> [WHAT THE EXERCISE ASKS]: Each record is to be transcribed in full and exactly.

> [RAW DATA]:
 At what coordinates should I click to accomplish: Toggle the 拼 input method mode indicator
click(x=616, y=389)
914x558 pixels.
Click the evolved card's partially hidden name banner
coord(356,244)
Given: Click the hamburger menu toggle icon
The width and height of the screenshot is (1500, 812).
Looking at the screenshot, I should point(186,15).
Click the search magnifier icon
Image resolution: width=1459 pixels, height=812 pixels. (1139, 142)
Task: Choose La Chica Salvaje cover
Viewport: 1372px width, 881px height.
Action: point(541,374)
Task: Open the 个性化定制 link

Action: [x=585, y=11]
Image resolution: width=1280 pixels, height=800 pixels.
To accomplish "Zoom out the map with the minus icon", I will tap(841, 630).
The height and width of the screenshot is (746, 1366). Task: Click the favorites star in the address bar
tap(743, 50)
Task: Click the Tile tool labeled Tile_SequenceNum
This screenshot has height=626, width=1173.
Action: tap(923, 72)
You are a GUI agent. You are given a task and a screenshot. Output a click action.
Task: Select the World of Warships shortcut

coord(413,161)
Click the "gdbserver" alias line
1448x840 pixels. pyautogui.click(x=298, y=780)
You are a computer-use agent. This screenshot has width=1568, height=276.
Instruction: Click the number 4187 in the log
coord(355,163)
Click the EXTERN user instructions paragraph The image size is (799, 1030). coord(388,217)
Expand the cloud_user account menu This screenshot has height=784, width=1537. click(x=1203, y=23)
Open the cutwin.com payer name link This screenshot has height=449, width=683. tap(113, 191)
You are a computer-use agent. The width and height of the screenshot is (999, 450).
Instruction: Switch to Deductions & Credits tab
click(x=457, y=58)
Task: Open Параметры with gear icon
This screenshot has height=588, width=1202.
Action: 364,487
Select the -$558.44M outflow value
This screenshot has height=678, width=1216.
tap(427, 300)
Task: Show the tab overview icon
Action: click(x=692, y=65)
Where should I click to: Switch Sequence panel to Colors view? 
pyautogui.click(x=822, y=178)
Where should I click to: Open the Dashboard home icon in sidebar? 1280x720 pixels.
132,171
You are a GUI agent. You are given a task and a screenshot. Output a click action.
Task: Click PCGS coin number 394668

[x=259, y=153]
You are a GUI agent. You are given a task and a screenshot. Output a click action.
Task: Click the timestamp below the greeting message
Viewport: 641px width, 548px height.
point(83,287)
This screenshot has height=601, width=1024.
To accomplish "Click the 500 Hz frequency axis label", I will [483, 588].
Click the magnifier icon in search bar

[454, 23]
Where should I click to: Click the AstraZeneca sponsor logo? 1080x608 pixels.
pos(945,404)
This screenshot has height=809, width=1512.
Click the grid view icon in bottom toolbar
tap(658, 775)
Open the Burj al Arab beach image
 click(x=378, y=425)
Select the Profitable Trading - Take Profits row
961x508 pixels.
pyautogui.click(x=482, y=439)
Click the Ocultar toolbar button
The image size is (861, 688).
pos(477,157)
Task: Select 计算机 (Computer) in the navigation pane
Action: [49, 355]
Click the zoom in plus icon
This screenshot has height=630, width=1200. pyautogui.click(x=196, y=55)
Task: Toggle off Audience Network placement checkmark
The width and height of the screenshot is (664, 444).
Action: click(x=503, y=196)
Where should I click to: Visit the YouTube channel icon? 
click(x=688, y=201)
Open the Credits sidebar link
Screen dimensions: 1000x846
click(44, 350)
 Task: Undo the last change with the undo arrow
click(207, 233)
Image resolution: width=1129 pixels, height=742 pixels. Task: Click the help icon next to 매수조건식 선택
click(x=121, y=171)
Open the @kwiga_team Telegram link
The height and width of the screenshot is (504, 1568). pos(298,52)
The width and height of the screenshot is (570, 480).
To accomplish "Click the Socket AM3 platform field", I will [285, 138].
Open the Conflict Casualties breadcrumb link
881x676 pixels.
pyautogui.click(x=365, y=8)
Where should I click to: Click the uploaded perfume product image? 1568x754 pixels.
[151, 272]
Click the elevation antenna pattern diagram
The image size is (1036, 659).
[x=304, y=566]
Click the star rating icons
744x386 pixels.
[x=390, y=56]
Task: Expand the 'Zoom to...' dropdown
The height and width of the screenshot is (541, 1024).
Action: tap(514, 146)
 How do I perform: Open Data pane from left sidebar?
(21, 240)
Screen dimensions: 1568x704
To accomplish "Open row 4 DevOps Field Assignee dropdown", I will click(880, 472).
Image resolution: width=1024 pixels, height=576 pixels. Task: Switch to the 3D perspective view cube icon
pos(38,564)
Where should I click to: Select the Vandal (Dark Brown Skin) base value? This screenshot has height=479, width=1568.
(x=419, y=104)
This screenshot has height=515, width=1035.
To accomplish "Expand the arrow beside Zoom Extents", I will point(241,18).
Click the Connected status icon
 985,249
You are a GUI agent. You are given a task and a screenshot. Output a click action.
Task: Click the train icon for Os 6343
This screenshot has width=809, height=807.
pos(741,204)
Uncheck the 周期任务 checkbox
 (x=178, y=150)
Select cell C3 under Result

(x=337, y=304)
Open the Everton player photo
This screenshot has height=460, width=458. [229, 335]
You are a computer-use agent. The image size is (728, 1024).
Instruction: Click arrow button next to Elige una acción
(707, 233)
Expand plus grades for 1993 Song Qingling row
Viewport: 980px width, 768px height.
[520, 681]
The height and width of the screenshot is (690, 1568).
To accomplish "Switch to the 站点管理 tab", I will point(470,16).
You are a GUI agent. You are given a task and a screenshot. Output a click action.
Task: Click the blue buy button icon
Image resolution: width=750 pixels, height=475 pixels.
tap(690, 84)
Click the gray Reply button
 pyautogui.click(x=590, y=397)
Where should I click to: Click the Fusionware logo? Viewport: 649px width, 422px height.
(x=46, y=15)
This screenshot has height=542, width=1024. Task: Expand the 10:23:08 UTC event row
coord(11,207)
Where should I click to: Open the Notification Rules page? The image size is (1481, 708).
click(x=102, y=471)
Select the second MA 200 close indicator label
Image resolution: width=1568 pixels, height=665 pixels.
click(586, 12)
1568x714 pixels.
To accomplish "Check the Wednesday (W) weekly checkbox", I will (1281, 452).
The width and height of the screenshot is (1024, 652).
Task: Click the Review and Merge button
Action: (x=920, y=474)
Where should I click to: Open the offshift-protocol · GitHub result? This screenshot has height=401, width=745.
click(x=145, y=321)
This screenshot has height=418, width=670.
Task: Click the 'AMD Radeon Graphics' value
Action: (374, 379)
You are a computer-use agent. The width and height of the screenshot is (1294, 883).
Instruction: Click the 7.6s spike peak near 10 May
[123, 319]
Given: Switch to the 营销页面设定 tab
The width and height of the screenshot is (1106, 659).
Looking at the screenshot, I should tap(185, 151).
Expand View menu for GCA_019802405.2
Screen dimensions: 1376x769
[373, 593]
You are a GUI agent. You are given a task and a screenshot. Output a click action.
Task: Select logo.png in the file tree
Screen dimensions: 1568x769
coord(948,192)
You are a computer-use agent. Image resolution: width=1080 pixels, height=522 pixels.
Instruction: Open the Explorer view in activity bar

> [ANSWER TO THIS EXERCISE]:
 At what coordinates should I click to accomplish: Toggle the 拼 input method mode indicator
click(x=616, y=389)
914x558 pixels.
Click the evolved card's partially hidden name banner
coord(356,244)
Given: Click the hamburger menu toggle icon
The width and height of the screenshot is (1500, 812).
Looking at the screenshot, I should point(186,15).
Click the search magnifier icon
Image resolution: width=1459 pixels, height=812 pixels. (1139, 142)
Task: Choose La Chica Salvaje cover
Viewport: 1372px width, 881px height.
Action: point(541,374)
Task: Open the 个性化定制 link

Action: [x=585, y=11]
Image resolution: width=1280 pixels, height=800 pixels.
To accomplish "Zoom out the map with the minus icon", I will tap(841, 630).
The height and width of the screenshot is (746, 1366). Task: Click the favorites star in the address bar
tap(743, 50)
Task: Click the Tile tool labeled Tile_SequenceNum
This screenshot has height=626, width=1173.
Action: tap(923, 72)
You are a GUI agent. You are given a task and a screenshot. Output a click action.
Task: Select the World of Warships shortcut

coord(413,161)
Click the "gdbserver" alias line
1448x840 pixels. pyautogui.click(x=298, y=780)
You are a computer-use agent. This screenshot has width=1568, height=276.
Instruction: Click the number 4187 in the log
coord(355,163)
Click the EXTERN user instructions paragraph The image size is (799, 1030). coord(388,217)
Expand the cloud_user account menu This screenshot has height=784, width=1537. click(x=1203, y=23)
Open the cutwin.com payer name link This screenshot has height=449, width=683. tap(113, 191)
You are a computer-use agent. The width and height of the screenshot is (999, 450).
Instruction: Switch to Deductions & Credits tab
click(x=457, y=58)
Task: Open Параметры with gear icon
This screenshot has height=588, width=1202.
Action: 364,487
Select the -$558.44M outflow value
This screenshot has height=678, width=1216.
tap(427, 300)
Task: Show the tab overview icon
Action: click(x=692, y=65)
Where should I click to: Switch Sequence panel to Colors view? 
pyautogui.click(x=822, y=178)
Where should I click to: Open the Dashboard home icon in sidebar? 1280x720 pixels.
132,171
You are a GUI agent. You are given a task and a screenshot. Output a click action.
Task: Click PCGS coin number 394668

[x=259, y=153]
You are a GUI agent. You are given a task and a screenshot. Output a click action.
Task: Click the timestamp below the greeting message
Viewport: 641px width, 548px height.
point(83,287)
This screenshot has height=601, width=1024.
To accomplish "Click the 500 Hz frequency axis label", I will [483, 588].
Click the magnifier icon in search bar

[454, 23]
Where should I click to: Click the AstraZeneca sponsor logo? 1080x608 pixels.
pos(945,404)
This screenshot has height=809, width=1512.
Click the grid view icon in bottom toolbar
tap(658, 775)
Open the Burj al Arab beach image
 click(x=378, y=425)
Select the Profitable Trading - Take Profits row
961x508 pixels.
pyautogui.click(x=482, y=439)
Click the Ocultar toolbar button
The image size is (861, 688).
pos(477,157)
Task: Select 计算机 (Computer) in the navigation pane
Action: [49, 355]
Click the zoom in plus icon
This screenshot has height=630, width=1200. pyautogui.click(x=196, y=55)
Task: Toggle off Audience Network placement checkmark
The width and height of the screenshot is (664, 444).
Action: click(x=503, y=196)
Where should I click to: Visit the YouTube channel icon? 
click(x=688, y=201)
Open the Credits sidebar link
Screen dimensions: 1000x846
click(44, 350)
 Task: Undo the last change with the undo arrow
click(207, 233)
Image resolution: width=1129 pixels, height=742 pixels. Task: Click the help icon next to 매수조건식 선택
click(x=121, y=171)
Open the @kwiga_team Telegram link
The height and width of the screenshot is (504, 1568). pos(298,52)
The width and height of the screenshot is (570, 480).
To accomplish "Click the Socket AM3 platform field", I will [285, 138].
Open the Conflict Casualties breadcrumb link
881x676 pixels.
pyautogui.click(x=365, y=8)
Where should I click to: Click the uploaded perfume product image? 1568x754 pixels.
[151, 272]
Click the elevation antenna pattern diagram
The image size is (1036, 659).
[x=304, y=566]
Click the star rating icons
744x386 pixels.
[x=390, y=56]
Task: Expand the 'Zoom to...' dropdown
The height and width of the screenshot is (541, 1024).
Action: tap(514, 146)
 How do I perform: Open Data pane from left sidebar?
(21, 240)
Screen dimensions: 1568x704
To accomplish "Open row 4 DevOps Field Assignee dropdown", I will click(880, 472).
Image resolution: width=1024 pixels, height=576 pixels. Task: Switch to the 3D perspective view cube icon
pos(38,564)
Where should I click to: Select the Vandal (Dark Brown Skin) base value? This screenshot has height=479, width=1568.
(x=419, y=104)
This screenshot has height=515, width=1035.
To accomplish "Expand the arrow beside Zoom Extents", I will point(241,18).
Click the Connected status icon
 985,249
You are a GUI agent. You are given a task and a screenshot. Output a click action.
Task: Click the train icon for Os 6343
This screenshot has width=809, height=807.
pos(741,204)
Uncheck the 周期任务 checkbox
 (x=178, y=150)
Select cell C3 under Result

(x=337, y=304)
Open the Everton player photo
This screenshot has height=460, width=458. [229, 335]
You are a computer-use agent. The image size is (728, 1024).
Instruction: Click arrow button next to Elige una acción
(707, 233)
Expand plus grades for 1993 Song Qingling row
Viewport: 980px width, 768px height.
[520, 681]
The height and width of the screenshot is (690, 1568).
To accomplish "Switch to the 站点管理 tab", I will point(470,16).
You are a GUI agent. You are given a task and a screenshot. Output a click action.
Task: Click the blue buy button icon
Image resolution: width=750 pixels, height=475 pixels.
tap(690, 84)
Click the gray Reply button
 pyautogui.click(x=590, y=397)
Where should I click to: Click the Fusionware logo? Viewport: 649px width, 422px height.
(x=46, y=15)
This screenshot has height=542, width=1024. Task: Expand the 10:23:08 UTC event row
coord(11,207)
Where should I click to: Open the Notification Rules page? The image size is (1481, 708).
click(x=102, y=471)
Select the second MA 200 close indicator label
Image resolution: width=1568 pixels, height=665 pixels.
click(586, 12)
1568x714 pixels.
To accomplish "Check the Wednesday (W) weekly checkbox", I will (1281, 452).
The width and height of the screenshot is (1024, 652).
Task: Click the Review and Merge button
Action: (x=920, y=474)
Where should I click to: Open the offshift-protocol · GitHub result? This screenshot has height=401, width=745.
click(x=145, y=321)
This screenshot has height=418, width=670.
Task: Click the 'AMD Radeon Graphics' value
Action: (374, 379)
You are a computer-use agent. The width and height of the screenshot is (1294, 883).
Instruction: Click the 7.6s spike peak near 10 May
[123, 319]
Given: Switch to the 营销页面设定 tab
The width and height of the screenshot is (1106, 659).
Looking at the screenshot, I should tap(185, 151).
Expand View menu for GCA_019802405.2
Screen dimensions: 1376x769
[373, 593]
You are a GUI agent. You are given a task and a screenshot. Output a click action.
Task: Select logo.png in the file tree
Screen dimensions: 1568x769
coord(948,192)
You are a computer-use agent. Image resolution: width=1080 pixels, height=522 pixels.
Instruction: Open the Explorer view in activity bar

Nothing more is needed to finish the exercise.